I may be wrong - this article says BT will offer free premium rate number blocking click here , but when I looked at the BT website, call barring service is £1.75 per month.

Still a lot cheaper than the sting of a rogue dialler.

  TOPCAT® 20:07 31 Aug 04

I was unaware I had a rogue dialler on my PC even though I use ZA Pro, AVG and SpywareBlaster. All are kept updated. As recommended by PCA's Julian Moss I decided to try out Spybot Search and Destroy. Imagine my surprise and shock when SS&D on its first run came up with "Hacker.ag", a German dialler, which according to SS&D, costs 100 euros a minute!

No sign yet that it was ever active from my phone company, but I am grateful that SS&D picked it up where my other utilities failed. I recommend this free software to everyone. TC.

  CurlyWhirly 20:24 31 Aug 04

Going off the subject but if more people upgraded to broadband they wouldn't need to worry about rogue diallers (as they don't work with broadband modems) as long as they remembered to unplug the dial-up modem!
Especially now as broadband is becomming nearly as cheap as dial-up anyway.
CW

  Dorsai 20:42 31 Aug 04

How many of the premiunm rate number fraudsters actually originate in the country that is targeted?

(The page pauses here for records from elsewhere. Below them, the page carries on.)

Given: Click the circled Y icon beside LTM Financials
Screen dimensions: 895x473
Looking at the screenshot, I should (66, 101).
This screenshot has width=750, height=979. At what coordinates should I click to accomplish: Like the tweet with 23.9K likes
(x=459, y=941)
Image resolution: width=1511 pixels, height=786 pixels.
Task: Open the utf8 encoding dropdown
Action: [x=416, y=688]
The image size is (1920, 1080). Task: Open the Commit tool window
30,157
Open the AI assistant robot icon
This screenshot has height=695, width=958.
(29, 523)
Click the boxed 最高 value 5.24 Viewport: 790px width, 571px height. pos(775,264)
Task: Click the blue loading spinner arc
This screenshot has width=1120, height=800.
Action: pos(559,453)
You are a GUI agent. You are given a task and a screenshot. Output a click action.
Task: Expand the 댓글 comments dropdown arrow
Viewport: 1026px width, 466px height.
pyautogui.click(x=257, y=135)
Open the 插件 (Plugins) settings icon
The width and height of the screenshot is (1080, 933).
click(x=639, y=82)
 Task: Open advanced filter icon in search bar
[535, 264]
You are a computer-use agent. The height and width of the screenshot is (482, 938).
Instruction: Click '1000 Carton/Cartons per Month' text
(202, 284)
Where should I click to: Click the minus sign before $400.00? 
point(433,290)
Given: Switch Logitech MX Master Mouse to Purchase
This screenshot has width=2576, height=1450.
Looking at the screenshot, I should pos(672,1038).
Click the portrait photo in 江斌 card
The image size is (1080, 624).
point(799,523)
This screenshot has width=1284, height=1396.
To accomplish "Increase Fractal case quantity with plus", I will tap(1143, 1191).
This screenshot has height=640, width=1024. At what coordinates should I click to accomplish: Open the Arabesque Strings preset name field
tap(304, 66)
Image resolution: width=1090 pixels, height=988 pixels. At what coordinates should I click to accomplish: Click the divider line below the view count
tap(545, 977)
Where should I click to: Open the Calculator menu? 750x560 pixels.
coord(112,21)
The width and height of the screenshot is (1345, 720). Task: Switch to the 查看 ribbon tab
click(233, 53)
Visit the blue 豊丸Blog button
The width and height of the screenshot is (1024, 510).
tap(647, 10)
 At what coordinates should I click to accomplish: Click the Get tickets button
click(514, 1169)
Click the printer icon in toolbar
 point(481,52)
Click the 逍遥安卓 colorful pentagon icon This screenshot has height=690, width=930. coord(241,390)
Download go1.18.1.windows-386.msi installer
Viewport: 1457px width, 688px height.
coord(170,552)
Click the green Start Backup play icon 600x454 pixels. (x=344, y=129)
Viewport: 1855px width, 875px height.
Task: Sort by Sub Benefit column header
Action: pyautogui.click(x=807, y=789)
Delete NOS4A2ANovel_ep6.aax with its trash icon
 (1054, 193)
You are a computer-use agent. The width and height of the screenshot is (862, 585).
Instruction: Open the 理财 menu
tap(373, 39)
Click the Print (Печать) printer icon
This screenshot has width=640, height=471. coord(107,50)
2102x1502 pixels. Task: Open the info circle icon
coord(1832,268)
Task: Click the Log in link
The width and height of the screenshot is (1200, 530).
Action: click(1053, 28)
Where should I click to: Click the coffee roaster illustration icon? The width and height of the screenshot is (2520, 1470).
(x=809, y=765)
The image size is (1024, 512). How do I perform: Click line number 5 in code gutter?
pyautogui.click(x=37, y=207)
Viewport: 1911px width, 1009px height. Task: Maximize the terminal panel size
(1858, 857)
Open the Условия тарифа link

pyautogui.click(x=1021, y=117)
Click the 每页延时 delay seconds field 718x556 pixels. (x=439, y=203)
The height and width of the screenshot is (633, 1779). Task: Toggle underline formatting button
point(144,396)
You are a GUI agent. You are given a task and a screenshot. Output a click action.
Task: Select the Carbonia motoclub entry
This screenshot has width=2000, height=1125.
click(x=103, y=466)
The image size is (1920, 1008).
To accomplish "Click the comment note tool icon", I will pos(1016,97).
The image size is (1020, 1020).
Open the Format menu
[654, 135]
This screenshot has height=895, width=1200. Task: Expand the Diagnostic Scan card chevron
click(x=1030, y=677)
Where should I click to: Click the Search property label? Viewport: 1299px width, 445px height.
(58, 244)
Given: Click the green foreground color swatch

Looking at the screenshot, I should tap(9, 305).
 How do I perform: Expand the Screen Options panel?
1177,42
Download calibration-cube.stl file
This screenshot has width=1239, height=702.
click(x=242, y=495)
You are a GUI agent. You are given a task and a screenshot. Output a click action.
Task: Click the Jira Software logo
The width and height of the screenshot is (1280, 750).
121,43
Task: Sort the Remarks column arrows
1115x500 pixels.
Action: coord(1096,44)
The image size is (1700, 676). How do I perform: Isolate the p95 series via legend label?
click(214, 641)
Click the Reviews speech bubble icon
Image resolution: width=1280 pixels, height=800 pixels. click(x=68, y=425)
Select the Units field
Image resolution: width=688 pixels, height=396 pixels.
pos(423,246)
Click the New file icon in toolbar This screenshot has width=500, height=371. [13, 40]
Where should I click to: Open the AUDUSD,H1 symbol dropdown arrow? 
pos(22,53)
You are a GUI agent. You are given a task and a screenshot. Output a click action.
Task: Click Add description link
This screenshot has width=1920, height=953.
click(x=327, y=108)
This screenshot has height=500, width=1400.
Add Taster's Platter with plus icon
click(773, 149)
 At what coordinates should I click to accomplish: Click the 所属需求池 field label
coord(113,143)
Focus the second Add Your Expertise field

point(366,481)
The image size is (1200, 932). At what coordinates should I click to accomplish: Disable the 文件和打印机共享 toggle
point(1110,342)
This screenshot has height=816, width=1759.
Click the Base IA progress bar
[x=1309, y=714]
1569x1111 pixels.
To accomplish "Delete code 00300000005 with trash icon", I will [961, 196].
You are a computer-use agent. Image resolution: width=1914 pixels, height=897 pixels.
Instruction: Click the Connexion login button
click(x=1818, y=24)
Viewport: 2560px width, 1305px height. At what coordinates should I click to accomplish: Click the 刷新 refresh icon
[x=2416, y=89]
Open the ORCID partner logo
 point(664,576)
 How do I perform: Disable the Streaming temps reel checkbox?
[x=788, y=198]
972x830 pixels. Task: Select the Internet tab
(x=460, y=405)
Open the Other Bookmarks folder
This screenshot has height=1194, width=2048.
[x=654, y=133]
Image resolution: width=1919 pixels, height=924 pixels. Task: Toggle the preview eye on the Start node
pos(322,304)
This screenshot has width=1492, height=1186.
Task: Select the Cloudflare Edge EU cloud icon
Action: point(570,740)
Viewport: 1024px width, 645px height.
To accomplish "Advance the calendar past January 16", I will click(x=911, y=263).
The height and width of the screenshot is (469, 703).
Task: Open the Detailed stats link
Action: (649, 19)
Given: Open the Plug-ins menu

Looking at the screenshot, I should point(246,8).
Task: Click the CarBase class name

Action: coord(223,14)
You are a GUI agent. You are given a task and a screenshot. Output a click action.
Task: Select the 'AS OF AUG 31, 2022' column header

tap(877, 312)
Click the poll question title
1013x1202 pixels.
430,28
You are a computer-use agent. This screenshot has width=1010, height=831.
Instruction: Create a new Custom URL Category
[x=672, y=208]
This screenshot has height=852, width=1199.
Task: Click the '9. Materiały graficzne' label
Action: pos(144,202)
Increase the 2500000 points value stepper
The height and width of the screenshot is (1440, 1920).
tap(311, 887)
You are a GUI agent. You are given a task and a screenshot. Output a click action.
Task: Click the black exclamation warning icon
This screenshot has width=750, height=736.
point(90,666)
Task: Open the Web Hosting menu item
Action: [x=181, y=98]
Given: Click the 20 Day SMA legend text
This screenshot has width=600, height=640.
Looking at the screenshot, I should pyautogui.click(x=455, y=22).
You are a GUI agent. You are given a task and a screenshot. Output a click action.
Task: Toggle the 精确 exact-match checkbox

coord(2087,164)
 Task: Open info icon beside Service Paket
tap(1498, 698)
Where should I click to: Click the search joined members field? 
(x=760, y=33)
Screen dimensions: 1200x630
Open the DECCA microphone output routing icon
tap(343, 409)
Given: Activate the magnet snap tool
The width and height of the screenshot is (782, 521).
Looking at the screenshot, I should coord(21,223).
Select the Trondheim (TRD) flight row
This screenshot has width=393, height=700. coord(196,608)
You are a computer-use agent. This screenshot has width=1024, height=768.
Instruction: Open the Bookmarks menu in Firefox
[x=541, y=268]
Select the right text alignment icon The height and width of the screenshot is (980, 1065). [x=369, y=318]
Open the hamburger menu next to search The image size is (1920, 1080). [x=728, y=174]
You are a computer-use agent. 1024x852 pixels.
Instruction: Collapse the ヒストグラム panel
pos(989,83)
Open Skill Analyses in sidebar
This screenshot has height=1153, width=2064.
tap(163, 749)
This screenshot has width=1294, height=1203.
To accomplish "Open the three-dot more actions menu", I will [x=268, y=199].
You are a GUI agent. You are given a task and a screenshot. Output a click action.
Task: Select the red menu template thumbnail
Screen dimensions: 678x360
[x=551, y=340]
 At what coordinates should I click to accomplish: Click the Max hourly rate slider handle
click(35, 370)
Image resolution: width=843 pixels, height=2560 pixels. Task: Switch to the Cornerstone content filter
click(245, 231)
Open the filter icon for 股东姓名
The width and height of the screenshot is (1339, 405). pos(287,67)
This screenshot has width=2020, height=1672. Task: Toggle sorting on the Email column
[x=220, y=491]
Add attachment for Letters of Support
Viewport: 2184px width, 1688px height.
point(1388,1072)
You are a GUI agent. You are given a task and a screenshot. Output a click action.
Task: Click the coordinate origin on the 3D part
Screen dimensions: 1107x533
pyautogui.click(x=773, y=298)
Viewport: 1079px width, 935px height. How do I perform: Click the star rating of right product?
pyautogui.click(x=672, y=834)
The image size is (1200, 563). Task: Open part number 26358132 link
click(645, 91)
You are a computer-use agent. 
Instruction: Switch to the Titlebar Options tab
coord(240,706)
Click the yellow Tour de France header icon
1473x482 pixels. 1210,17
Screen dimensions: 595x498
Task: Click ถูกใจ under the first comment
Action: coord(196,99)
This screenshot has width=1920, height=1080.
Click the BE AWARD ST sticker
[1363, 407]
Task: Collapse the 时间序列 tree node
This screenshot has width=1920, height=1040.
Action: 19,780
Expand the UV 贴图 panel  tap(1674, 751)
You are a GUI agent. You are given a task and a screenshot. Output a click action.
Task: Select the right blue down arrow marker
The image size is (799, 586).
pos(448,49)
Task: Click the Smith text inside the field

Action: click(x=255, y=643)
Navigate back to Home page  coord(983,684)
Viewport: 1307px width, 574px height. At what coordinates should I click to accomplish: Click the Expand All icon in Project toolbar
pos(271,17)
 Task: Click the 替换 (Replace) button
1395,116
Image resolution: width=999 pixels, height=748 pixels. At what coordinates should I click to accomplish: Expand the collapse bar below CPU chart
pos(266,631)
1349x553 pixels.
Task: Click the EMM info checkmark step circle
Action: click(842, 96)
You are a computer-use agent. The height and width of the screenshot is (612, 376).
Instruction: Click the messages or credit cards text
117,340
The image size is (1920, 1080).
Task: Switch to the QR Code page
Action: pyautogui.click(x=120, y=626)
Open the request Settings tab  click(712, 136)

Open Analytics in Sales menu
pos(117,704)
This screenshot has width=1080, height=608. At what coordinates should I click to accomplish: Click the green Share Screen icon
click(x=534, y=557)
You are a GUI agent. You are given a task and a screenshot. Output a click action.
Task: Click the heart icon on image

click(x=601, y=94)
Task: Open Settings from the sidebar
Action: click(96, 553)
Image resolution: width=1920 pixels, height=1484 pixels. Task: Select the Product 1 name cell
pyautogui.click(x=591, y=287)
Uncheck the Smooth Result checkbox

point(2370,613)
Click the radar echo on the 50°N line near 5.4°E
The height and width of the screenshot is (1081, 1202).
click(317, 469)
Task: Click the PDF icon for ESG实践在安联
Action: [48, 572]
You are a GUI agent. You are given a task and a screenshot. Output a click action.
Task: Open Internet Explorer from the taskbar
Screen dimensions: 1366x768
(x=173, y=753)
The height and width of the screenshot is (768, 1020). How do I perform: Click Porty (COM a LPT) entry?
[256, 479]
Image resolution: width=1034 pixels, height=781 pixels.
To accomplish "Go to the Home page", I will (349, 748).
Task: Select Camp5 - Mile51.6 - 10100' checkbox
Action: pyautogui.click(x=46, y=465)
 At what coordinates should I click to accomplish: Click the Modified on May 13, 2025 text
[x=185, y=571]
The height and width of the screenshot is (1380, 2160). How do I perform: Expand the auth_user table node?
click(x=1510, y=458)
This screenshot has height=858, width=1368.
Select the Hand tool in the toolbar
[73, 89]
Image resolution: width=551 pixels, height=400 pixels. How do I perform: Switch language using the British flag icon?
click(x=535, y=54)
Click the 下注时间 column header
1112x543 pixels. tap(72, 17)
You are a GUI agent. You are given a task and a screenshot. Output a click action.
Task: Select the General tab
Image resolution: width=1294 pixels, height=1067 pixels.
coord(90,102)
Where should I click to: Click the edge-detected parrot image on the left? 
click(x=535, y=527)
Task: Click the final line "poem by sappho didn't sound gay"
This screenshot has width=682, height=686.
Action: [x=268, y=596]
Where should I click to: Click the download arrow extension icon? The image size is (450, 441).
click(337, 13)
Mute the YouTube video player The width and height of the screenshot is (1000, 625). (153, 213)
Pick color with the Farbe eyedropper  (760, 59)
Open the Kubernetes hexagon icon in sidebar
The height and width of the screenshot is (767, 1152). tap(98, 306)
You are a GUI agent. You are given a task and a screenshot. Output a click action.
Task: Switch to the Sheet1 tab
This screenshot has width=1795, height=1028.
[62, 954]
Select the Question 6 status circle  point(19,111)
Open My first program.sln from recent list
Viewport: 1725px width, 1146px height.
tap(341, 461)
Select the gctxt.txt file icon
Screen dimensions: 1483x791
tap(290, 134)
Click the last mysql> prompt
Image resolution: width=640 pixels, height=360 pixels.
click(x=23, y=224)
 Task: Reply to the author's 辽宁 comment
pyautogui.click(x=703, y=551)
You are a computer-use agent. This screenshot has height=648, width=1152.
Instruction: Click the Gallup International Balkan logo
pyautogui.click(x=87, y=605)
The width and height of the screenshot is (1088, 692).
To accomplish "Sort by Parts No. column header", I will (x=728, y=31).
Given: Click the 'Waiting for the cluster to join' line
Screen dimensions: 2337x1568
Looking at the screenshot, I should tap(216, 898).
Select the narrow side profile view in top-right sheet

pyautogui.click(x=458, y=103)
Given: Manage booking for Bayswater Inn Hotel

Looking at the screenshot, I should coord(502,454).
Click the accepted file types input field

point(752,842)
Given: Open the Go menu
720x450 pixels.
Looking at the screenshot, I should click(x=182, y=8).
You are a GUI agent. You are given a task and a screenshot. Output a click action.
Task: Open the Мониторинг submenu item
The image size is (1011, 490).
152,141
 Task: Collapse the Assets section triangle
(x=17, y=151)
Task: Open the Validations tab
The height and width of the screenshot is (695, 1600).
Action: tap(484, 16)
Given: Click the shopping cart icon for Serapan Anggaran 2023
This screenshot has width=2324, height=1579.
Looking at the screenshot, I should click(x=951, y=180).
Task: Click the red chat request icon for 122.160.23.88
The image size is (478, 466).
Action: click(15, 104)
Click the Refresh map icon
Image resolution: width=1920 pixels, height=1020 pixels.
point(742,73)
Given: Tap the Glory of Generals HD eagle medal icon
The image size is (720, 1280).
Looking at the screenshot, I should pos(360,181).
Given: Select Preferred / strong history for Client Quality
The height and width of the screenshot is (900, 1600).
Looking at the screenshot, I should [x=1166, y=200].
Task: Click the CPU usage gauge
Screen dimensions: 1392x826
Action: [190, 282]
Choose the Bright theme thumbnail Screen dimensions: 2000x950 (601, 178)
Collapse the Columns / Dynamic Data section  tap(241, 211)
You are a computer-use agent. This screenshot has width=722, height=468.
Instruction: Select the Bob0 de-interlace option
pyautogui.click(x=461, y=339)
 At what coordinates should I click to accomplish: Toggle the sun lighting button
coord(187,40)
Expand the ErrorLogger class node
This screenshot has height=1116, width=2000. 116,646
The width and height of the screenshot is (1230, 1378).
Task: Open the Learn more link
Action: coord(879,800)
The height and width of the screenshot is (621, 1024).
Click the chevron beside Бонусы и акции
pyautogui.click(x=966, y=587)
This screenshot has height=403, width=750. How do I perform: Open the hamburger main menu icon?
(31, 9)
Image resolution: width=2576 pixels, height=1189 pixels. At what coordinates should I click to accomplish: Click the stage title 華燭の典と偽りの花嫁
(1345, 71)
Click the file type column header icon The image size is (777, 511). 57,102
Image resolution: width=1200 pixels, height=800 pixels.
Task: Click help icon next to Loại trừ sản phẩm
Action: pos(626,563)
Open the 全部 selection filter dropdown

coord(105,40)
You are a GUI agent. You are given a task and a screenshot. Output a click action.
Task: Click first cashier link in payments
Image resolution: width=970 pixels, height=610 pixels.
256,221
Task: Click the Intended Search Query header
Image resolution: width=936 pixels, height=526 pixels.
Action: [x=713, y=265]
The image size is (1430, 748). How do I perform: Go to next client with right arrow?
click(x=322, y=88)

If is was, say, a UK company that targeted UK dial up users, and the complaints rolled in at the end of the month, when the bill arrived, it would seem to be an easy job for BT to not pay the UK based company that did it,and put the cash in a 'suspence acount' till matters sorted, by the legal system.

If i wanted to do this i would i would use caller ID. Most of the western world use digital exchanges. These mostly allow for caller ID. This demographic i assume also accounts for a large proportion of net usage.

So? I set up a premium rate number up in 'a country'. Then set the 'bits of kit that answer the incoming call' to use caller ID. If the call comes from within they don't answer, they only answer international calls. That way, you are not upsetting you own country's telecom provider.

As international agreements prevent Bt (or any other telecom provider) from with-holding payment to another countries telecom provider, you are guaranteed payment. At then end of the month the money arrives. you take it, and scarper.

?

  zanwalk 21:57 31 Aug 04

Broadband, yes very nice if you can get it! Quite a few of us live in rural areas with little prospect of B/B coming soon unfortunately.

Agree with you though for those who have access.